* Problem to work on:
Write out every line of the records below as a JSON list of strings, one string per line, skipping blank lines and leaving out the pictures.

━━ Supplied information

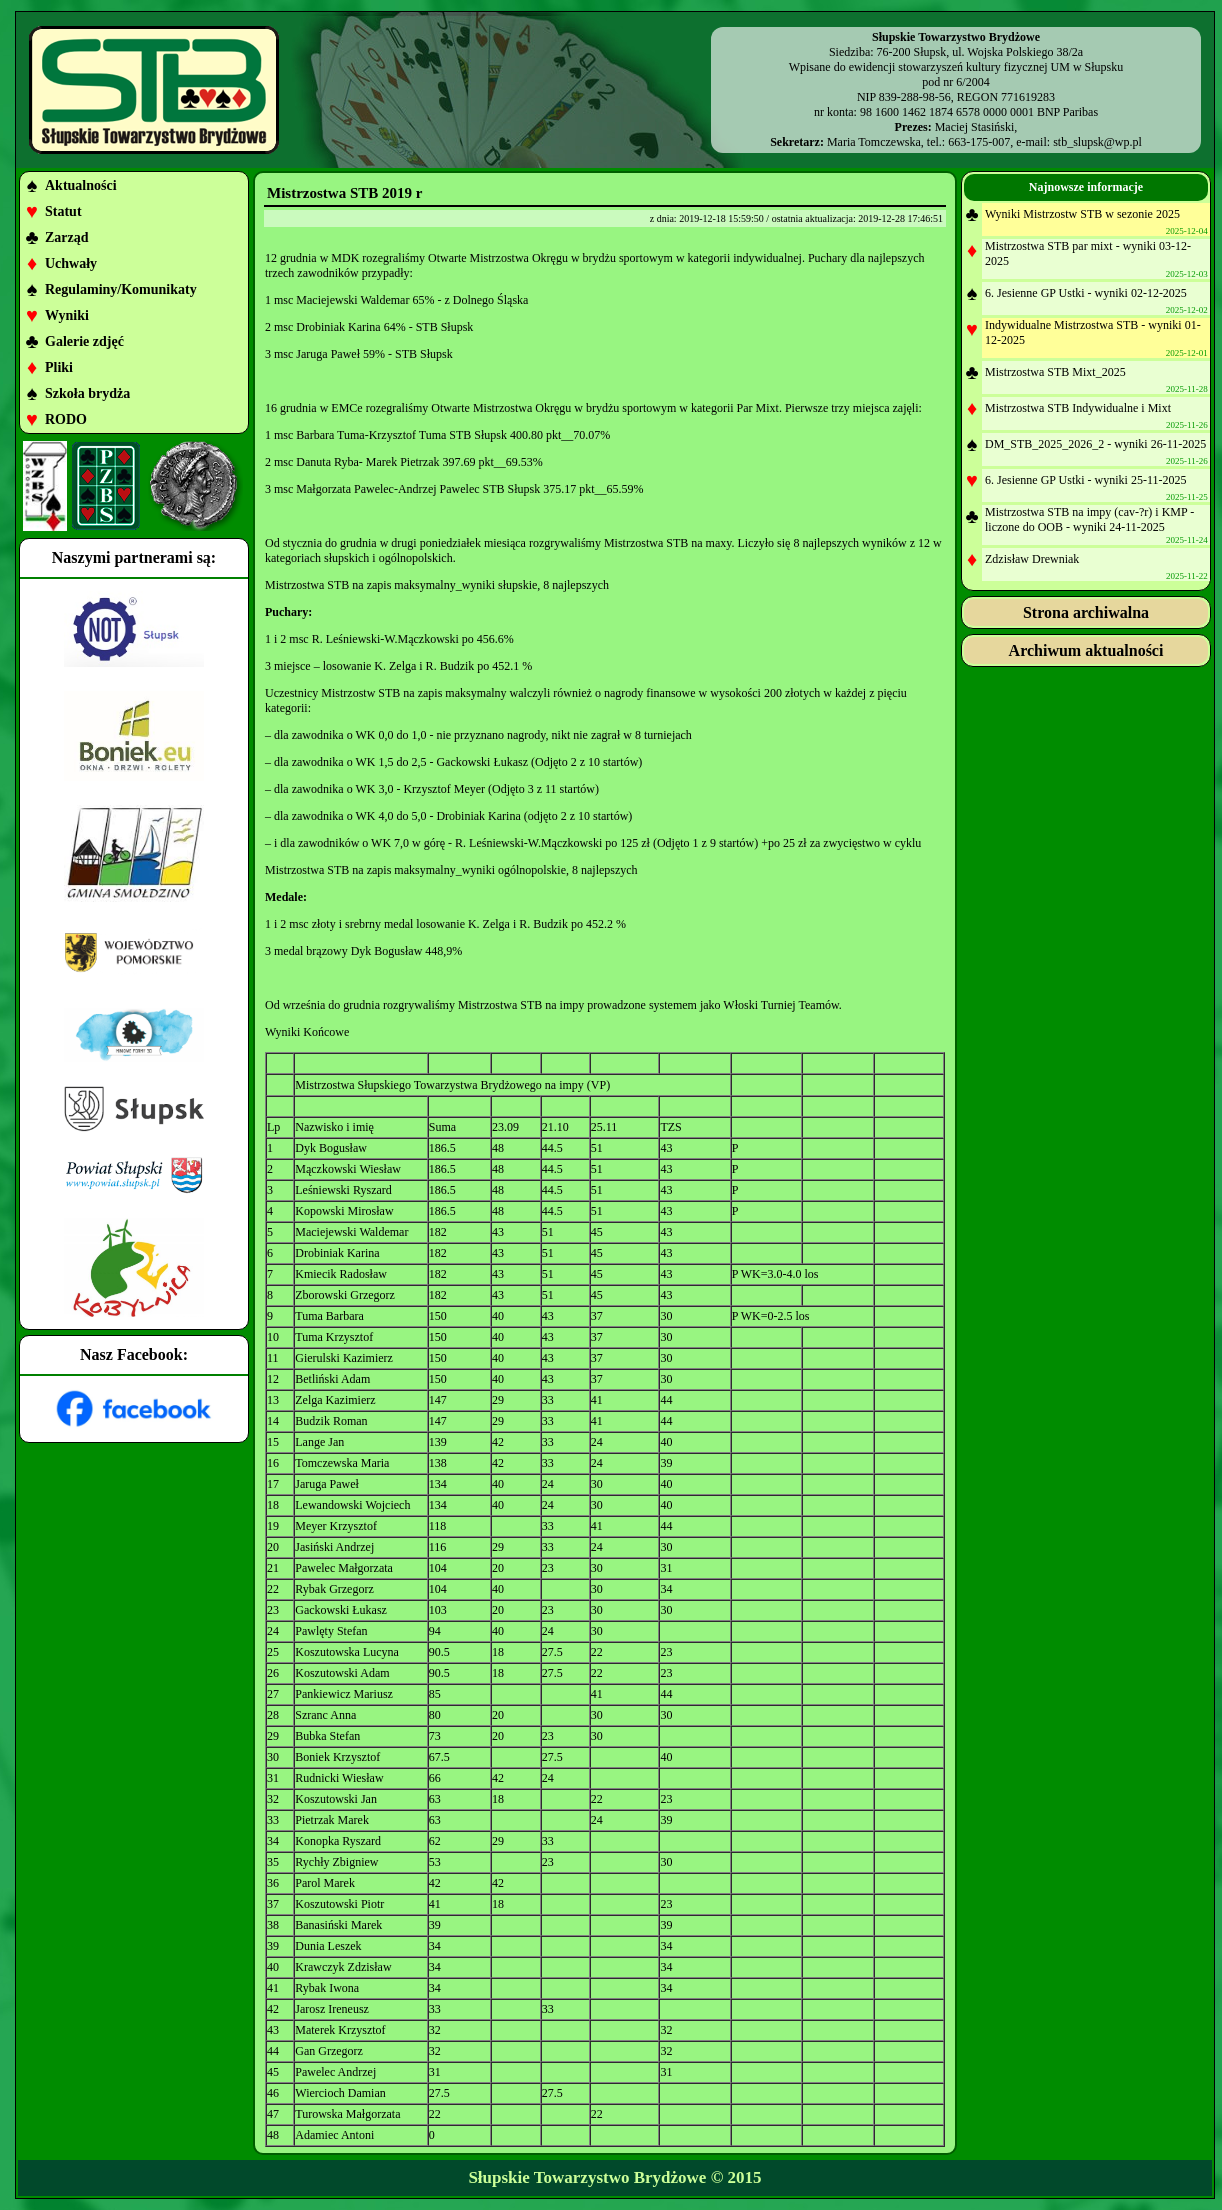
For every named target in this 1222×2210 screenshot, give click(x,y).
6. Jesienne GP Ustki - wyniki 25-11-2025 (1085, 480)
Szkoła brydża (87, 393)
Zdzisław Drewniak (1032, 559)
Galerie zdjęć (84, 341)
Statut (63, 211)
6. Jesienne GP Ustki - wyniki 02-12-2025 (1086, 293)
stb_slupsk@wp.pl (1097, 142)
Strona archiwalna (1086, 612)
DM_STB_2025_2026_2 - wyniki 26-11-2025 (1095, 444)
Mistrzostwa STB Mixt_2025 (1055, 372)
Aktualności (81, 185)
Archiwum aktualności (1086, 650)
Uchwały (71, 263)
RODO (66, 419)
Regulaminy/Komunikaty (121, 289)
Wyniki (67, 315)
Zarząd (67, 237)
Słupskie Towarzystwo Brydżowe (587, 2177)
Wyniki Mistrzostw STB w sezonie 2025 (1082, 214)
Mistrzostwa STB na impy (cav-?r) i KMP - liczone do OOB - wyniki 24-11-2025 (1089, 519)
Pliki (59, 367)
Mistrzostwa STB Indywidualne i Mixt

━━━━

* Solution:
[
  "For every named target in this 1222×2210 screenshot, give click(x,y).",
  "6. Jesienne GP Ustki - wyniki 25-11-2025 (1085, 480)",
  "Szkoła brydża (87, 393)",
  "Zdzisław Drewniak (1032, 559)",
  "Galerie zdjęć (84, 341)",
  "Statut (63, 211)",
  "6. Jesienne GP Ustki - wyniki 02-12-2025 (1086, 293)",
  "stb_slupsk@wp.pl (1097, 142)",
  "Strona archiwalna (1086, 612)",
  "DM_STB_2025_2026_2 - wyniki 26-11-2025 (1095, 444)",
  "Mistrzostwa STB Mixt_2025 (1055, 372)",
  "Aktualności (81, 185)",
  "Archiwum aktualności (1086, 650)",
  "Uchwały (71, 263)",
  "RODO (66, 419)",
  "Regulaminy/Komunikaty (121, 289)",
  "Wyniki (67, 315)",
  "Zarząd (67, 237)",
  "Słupskie Towarzystwo Brydżowe (587, 2177)",
  "Wyniki Mistrzostw STB w sezonie 2025 (1082, 214)",
  "Mistrzostwa STB na impy (cav-?r) i KMP - liczone do OOB - wyniki 24-11-2025 (1089, 519)",
  "Pliki (59, 367)",
  "Mistrzostwa STB Indywidualne i Mixt"
]